Originaire de Chicago, Brigitte Calls Me Baby ne cherche pas à s’imposer d’emblée. La pop teintée de wave et de rock, portée par la voix de Wes Leavins, joue sur une tension discrète entre proximité et distance, entre chaleur et détachement. Une manière d’habiter les morceaux qui évoque les crooners d’hier sans jamais s’y enfermer, comme si tout reposait sur une question d’équilibre et de nuances.
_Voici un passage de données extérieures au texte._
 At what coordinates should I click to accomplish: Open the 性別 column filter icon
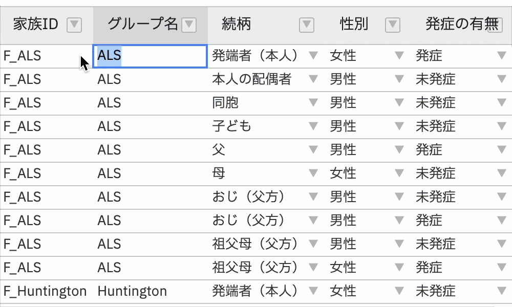[x=392, y=25]
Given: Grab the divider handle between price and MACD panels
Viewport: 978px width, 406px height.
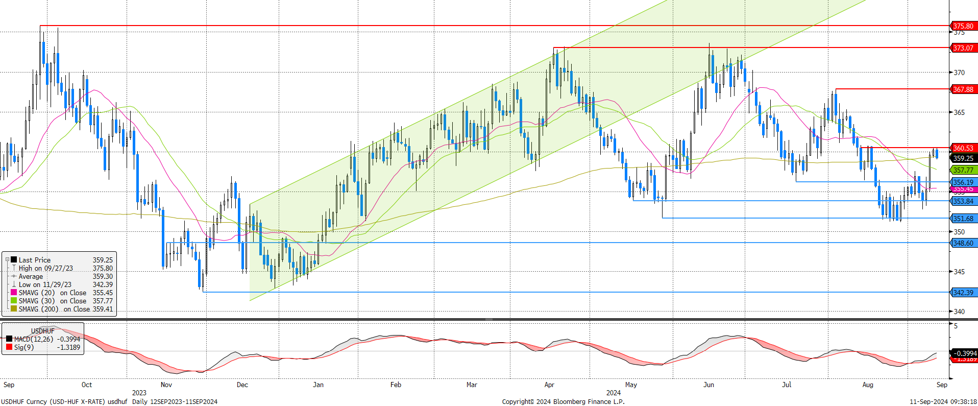Looking at the screenshot, I should point(488,319).
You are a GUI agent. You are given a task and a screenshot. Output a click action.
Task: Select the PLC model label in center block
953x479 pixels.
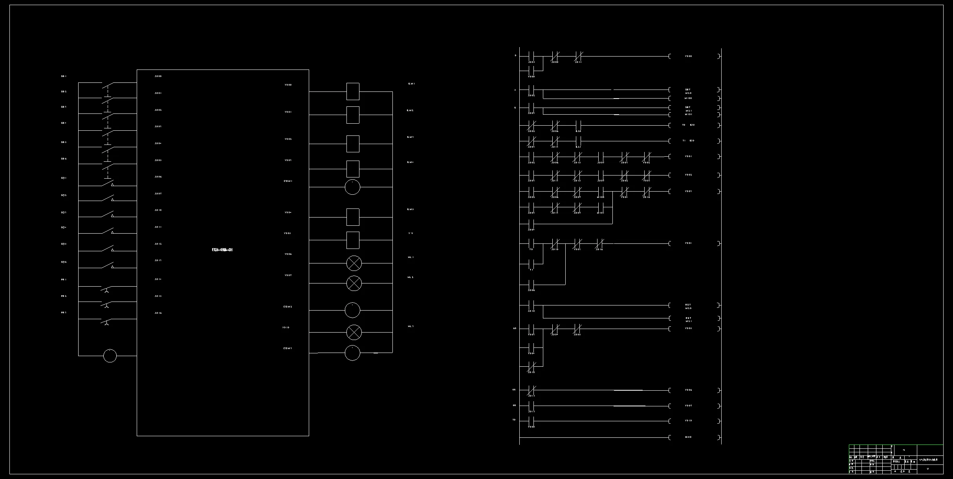pos(222,250)
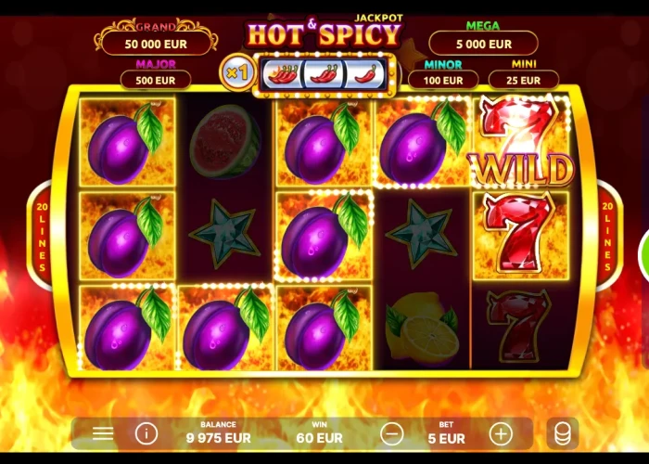Increase the bet with plus button
The height and width of the screenshot is (464, 649).
pos(501,434)
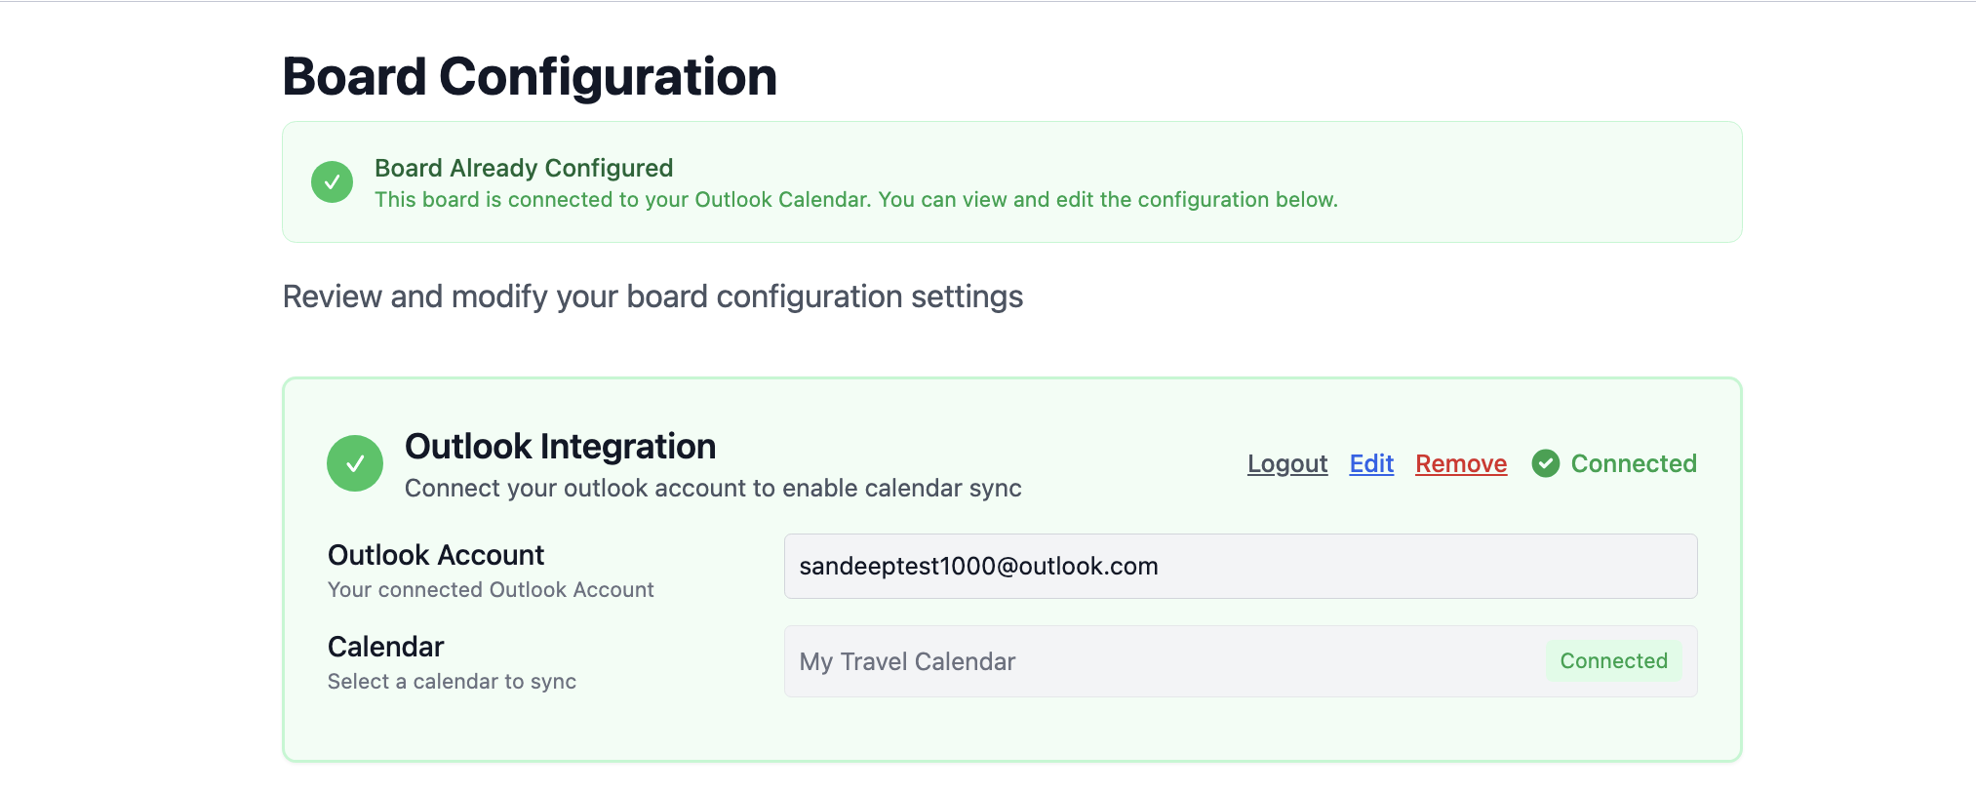Click the checkmark icon beside Connected status
The image size is (1976, 792).
pyautogui.click(x=1546, y=463)
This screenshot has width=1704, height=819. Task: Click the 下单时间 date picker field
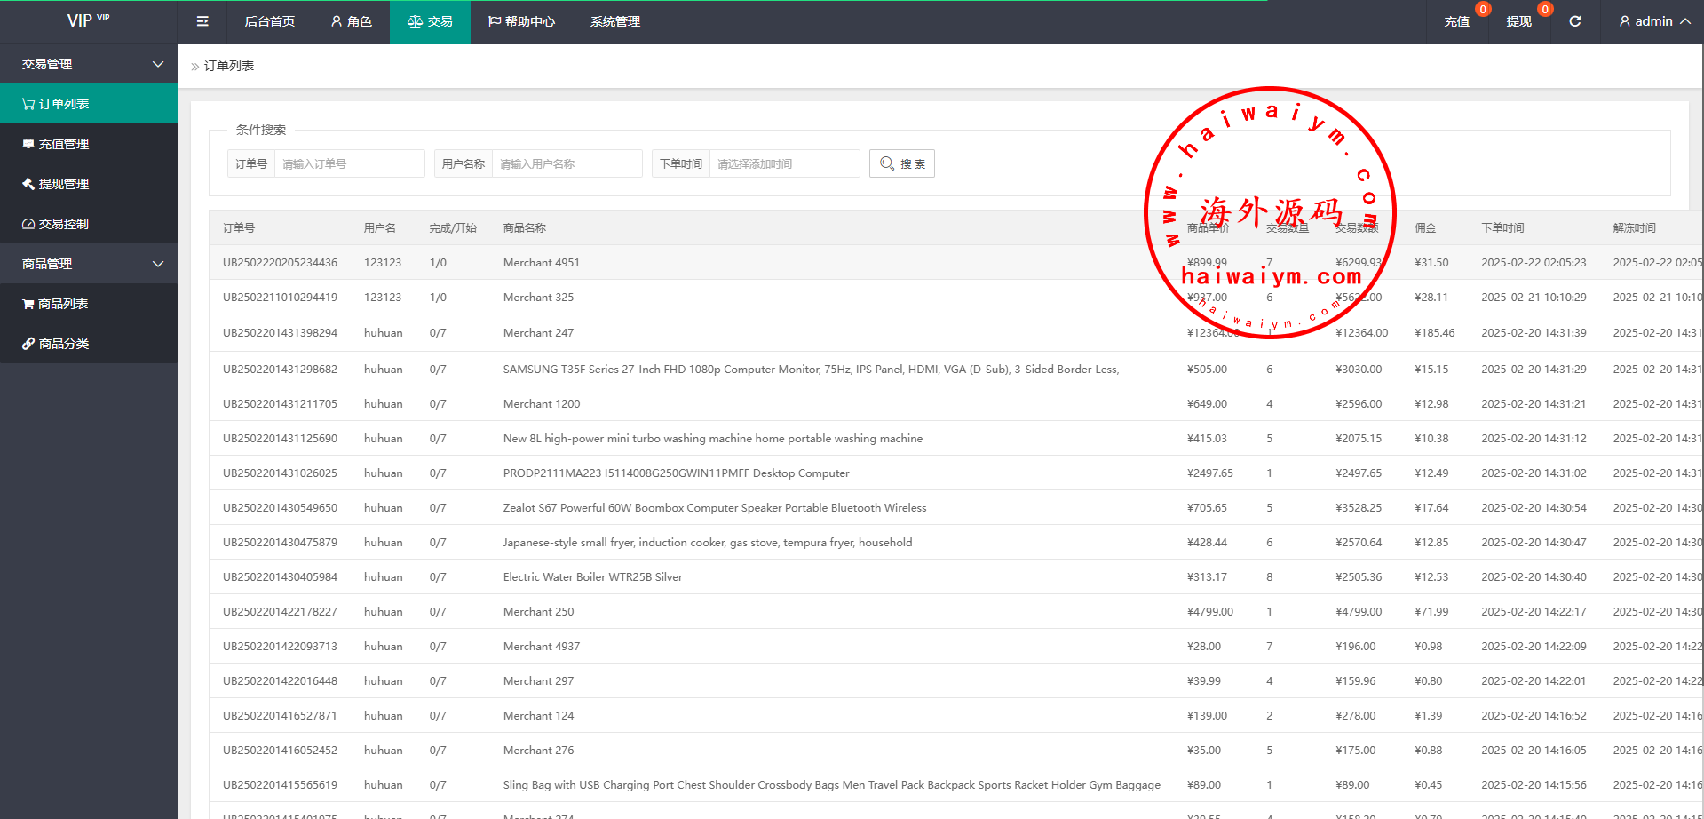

Avec "Irreversible", cette approche gagne en relief. Le groupe affine son écriture sans renier ce qui fait sa singularité : des compositions qui prennent le temps de se déployer, des arrangements qui privilégient la respiration plutôt que la démonstration. Les guitares dessinent des lignes limpides, parfois presque cristallines, pendant que les nappes synthétiques viennent habiller l’ensemble avec subtilité. Derrière cette apparente simplicité se cache un vrai travail de construction, où chaque élément semble trouver sa juste place. Par moments, cette manière de faire évoluer les morceaux par paliers évoque Simple Minds ('There Always'), dans ce sens du détail qui enrichit sans jamais alourdir.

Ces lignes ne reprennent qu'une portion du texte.